Favoring his left side, Trent carefully made his way toward her, wrapped in a loose button-down someone had probably insisted he wear so people wouldn’t see the bandages underneath. His mother, Linda, walked beside him, one hand lightly touching his arm, as if to steady him but without hovering.

They both looked thinner. Paler. Like the bullet and diagnosis had stolen more than blood and health—they'd taken peace, security, the belief that tomorrow was guaranteed.

But they were here.

Fallon stepped out from behind the table. “What are you doing here? You should be home resting and recovering.”

Trent grinned, though it didn’t quite reach his eyes. “I couldn’t stand sitting still a second longer.”

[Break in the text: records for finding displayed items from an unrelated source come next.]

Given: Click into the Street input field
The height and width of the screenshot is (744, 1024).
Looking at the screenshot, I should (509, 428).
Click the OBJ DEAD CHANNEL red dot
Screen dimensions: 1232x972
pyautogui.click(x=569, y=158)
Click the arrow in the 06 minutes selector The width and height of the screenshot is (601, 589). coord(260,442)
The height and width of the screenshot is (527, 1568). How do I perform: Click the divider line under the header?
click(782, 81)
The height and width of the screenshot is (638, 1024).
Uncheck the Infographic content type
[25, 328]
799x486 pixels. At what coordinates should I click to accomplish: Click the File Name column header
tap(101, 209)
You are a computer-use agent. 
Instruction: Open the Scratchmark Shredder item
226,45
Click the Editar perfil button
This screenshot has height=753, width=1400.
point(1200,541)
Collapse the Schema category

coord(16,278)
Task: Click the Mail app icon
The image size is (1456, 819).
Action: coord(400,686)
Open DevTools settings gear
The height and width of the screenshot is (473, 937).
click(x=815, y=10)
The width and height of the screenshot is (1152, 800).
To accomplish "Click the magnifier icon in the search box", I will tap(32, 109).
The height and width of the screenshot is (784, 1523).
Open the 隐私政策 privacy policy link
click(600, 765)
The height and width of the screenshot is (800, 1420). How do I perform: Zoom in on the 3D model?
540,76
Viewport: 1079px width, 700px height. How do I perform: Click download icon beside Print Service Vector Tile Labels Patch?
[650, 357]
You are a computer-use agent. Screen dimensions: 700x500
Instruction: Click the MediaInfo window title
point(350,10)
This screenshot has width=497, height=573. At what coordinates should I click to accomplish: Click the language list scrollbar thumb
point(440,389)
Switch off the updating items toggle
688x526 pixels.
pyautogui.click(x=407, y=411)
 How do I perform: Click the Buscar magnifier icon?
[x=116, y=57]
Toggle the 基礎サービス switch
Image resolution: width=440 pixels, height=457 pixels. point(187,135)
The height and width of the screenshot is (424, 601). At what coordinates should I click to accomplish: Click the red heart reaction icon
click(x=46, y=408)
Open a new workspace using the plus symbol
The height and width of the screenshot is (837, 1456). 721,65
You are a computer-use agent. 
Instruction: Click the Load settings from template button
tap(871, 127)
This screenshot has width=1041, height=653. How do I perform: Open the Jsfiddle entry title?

Linda rolled her eyes affectionately. “He keeps trying to help me with stuff around my house. I thought coming here was the lesser of two evils.”

“I’m healing nicely,” Trent said, though he seemed winded from the walk. “We weren’t missing this.”

Fallon swallowed the unexpected emotion rising in her throat. “I’m glad you’re here. Really.”

Linda reached out and squeezed Fallon’s hand. “You’ve done something beautiful. We all need to remember those we’ve lost, those who have fallen, and those who are missing.”

Fallon squeezed back. Linda’s hand felt too light, her bones too sharp. The cancer was hitting fast. Hard. But she still stood straight, chin lifted, revealing the same quiet strength visible in Trent.